THE INPUT below:

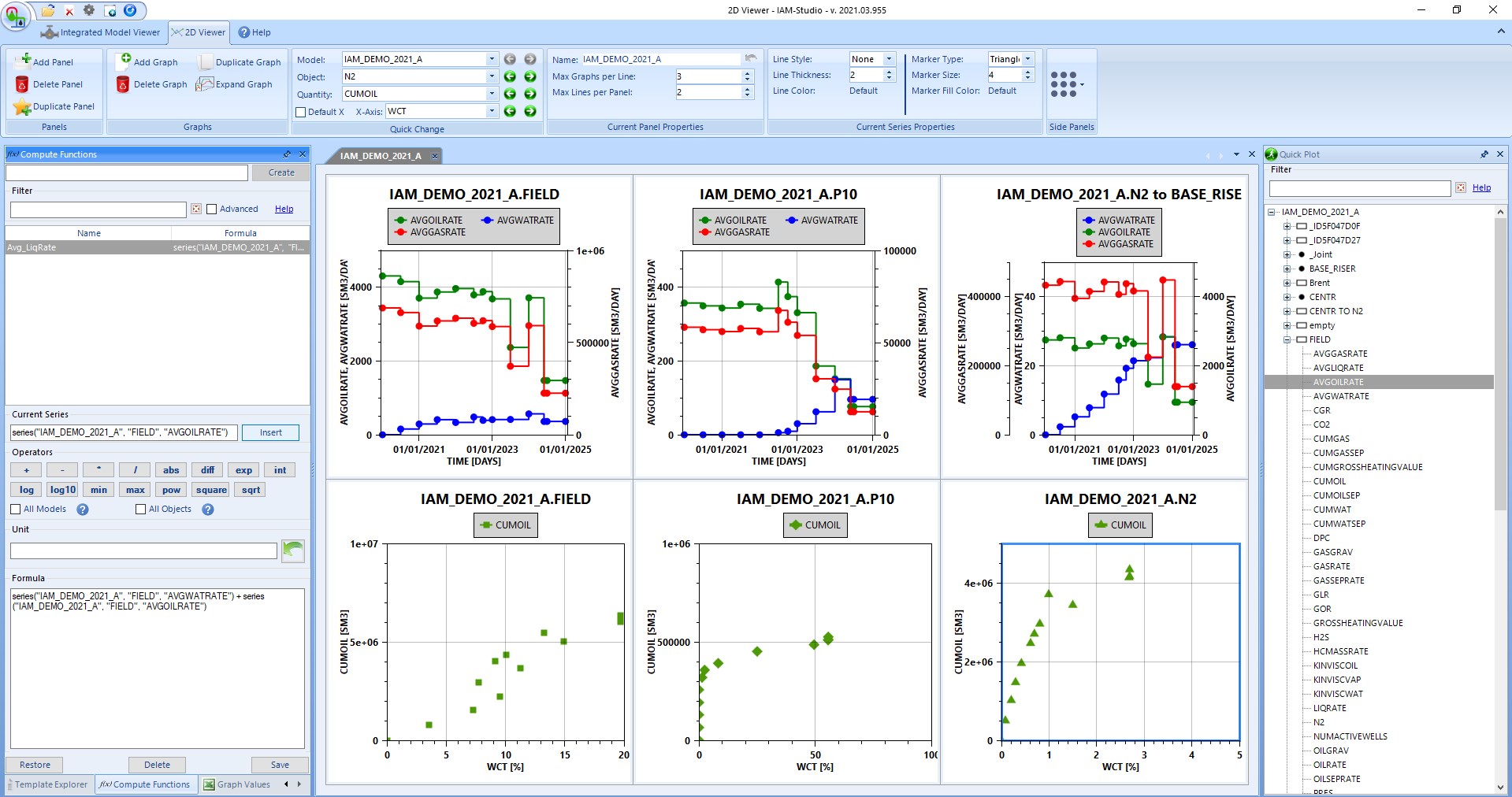Open the Side Panels dots icon
Image resolution: width=1512 pixels, height=797 pixels.
(1064, 83)
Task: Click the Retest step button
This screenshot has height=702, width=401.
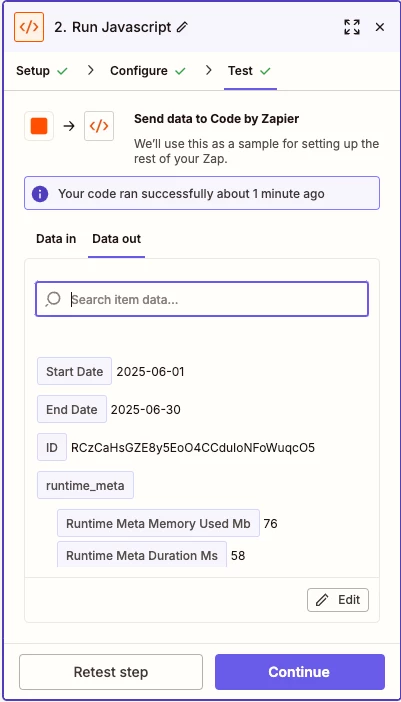Action: pyautogui.click(x=111, y=672)
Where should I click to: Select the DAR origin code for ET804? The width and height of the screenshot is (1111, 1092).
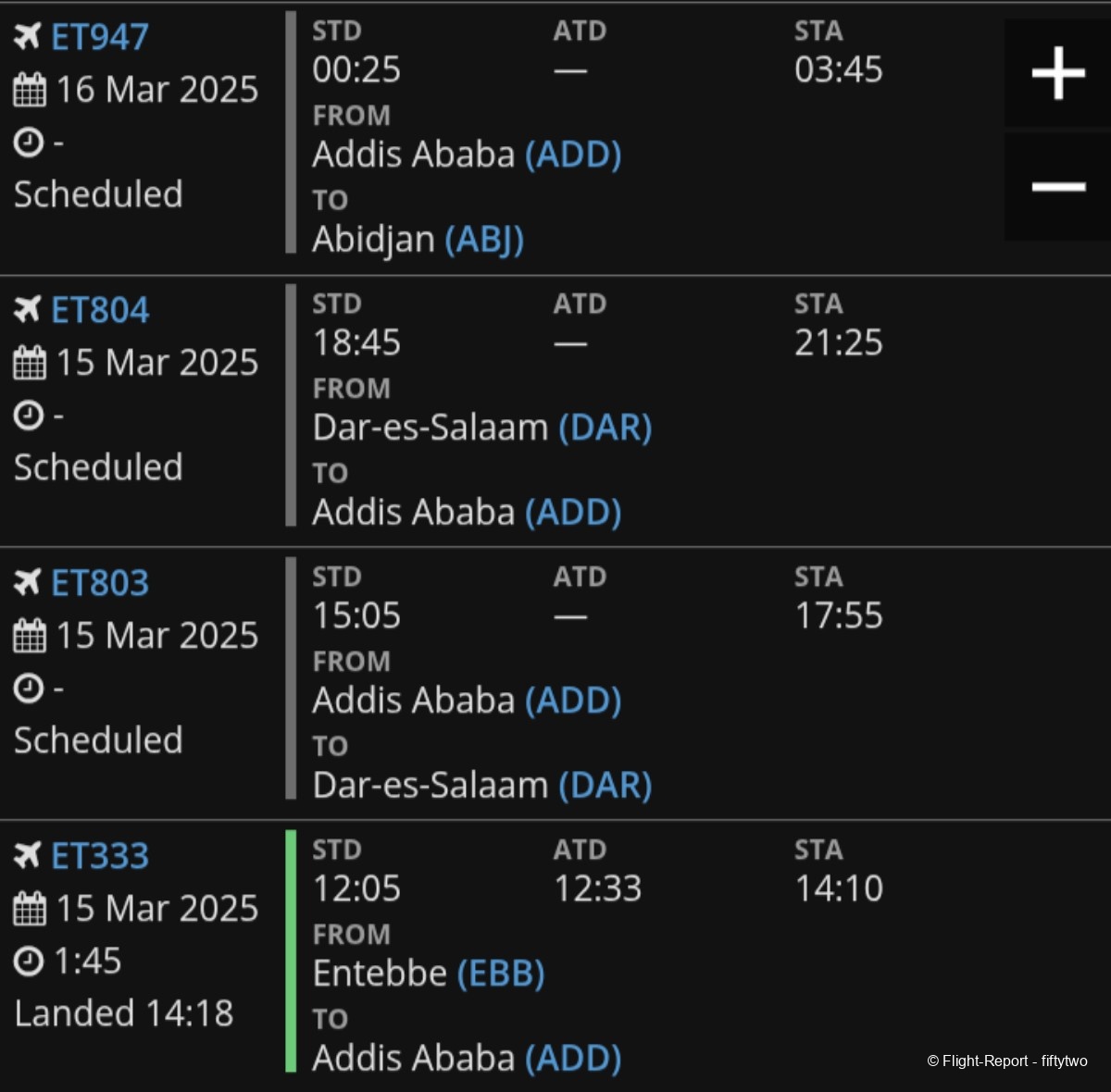point(605,428)
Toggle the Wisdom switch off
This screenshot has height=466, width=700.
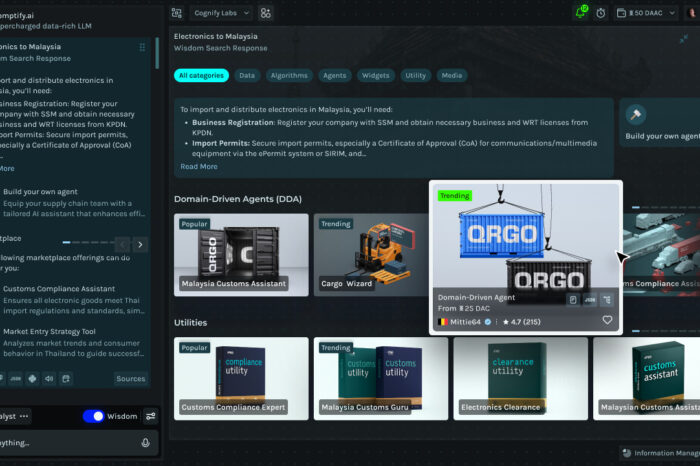coord(94,416)
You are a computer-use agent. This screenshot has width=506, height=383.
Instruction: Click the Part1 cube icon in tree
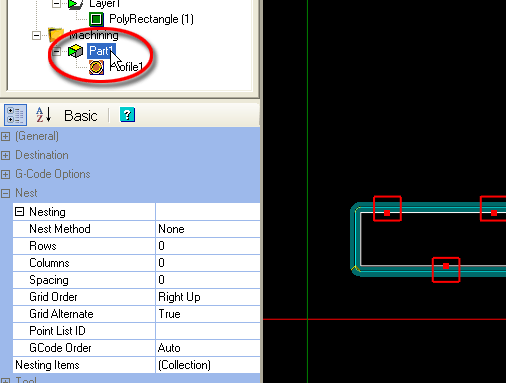[x=76, y=51]
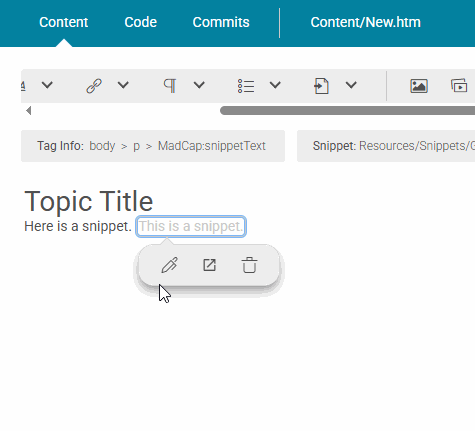Expand the snippet insert dropdown arrow
Viewport: 475px width, 431px height.
pyautogui.click(x=351, y=85)
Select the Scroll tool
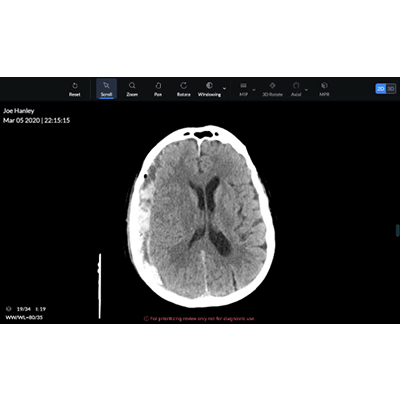 click(x=106, y=89)
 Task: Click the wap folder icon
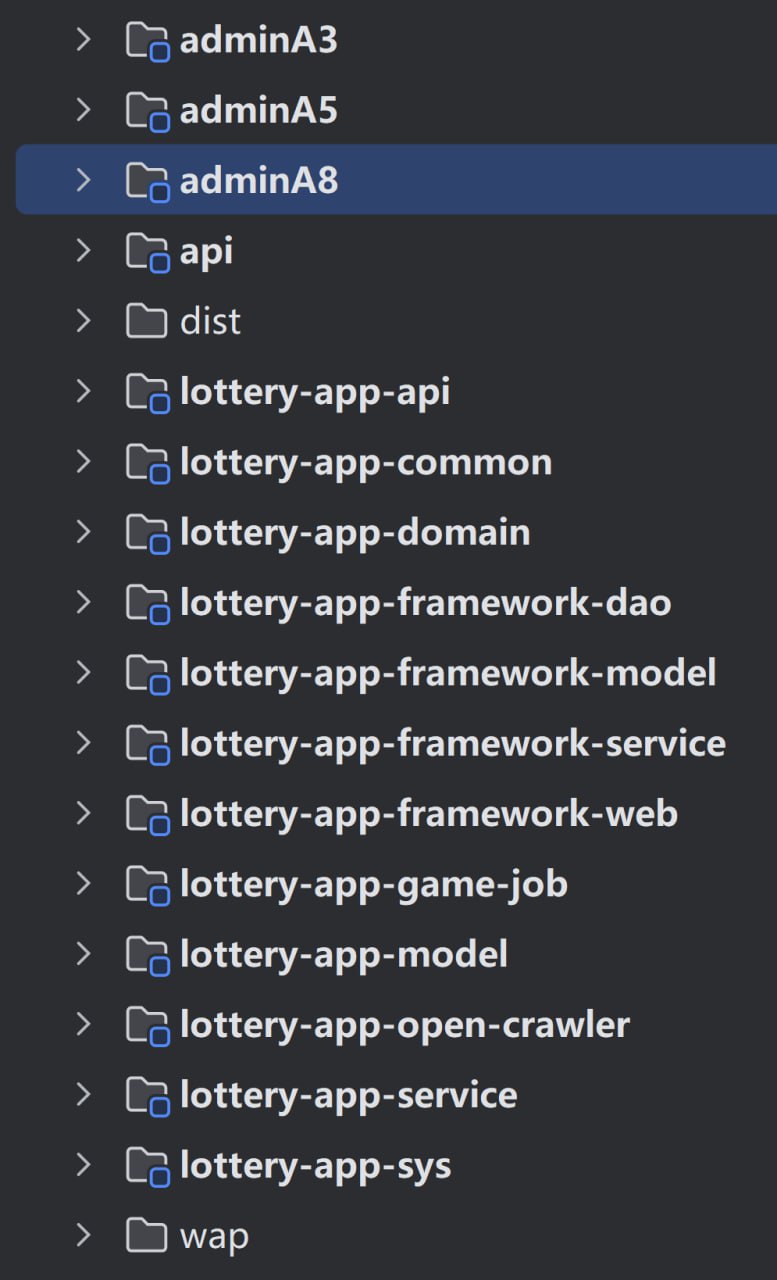(147, 1237)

End of THE INPUT.

* EXERCISE OBJECTIVE
Start at the line holding "You are a computer-use" and stop at the last line of the entries above. Repeat those lines exactly, pictures excluded.

* ANSWER TO THIS EXERCISE
You are a computer-use agent. This screenshot has width=506, height=383.
Instruction: Click the Part1 cube icon in tree
[x=76, y=51]
Expand the snippet insert dropdown arrow
Viewport: 475px width, 431px height.
pyautogui.click(x=351, y=85)
Select the Scroll tool
 click(x=106, y=89)
 Task: Click the wap folder icon
(147, 1237)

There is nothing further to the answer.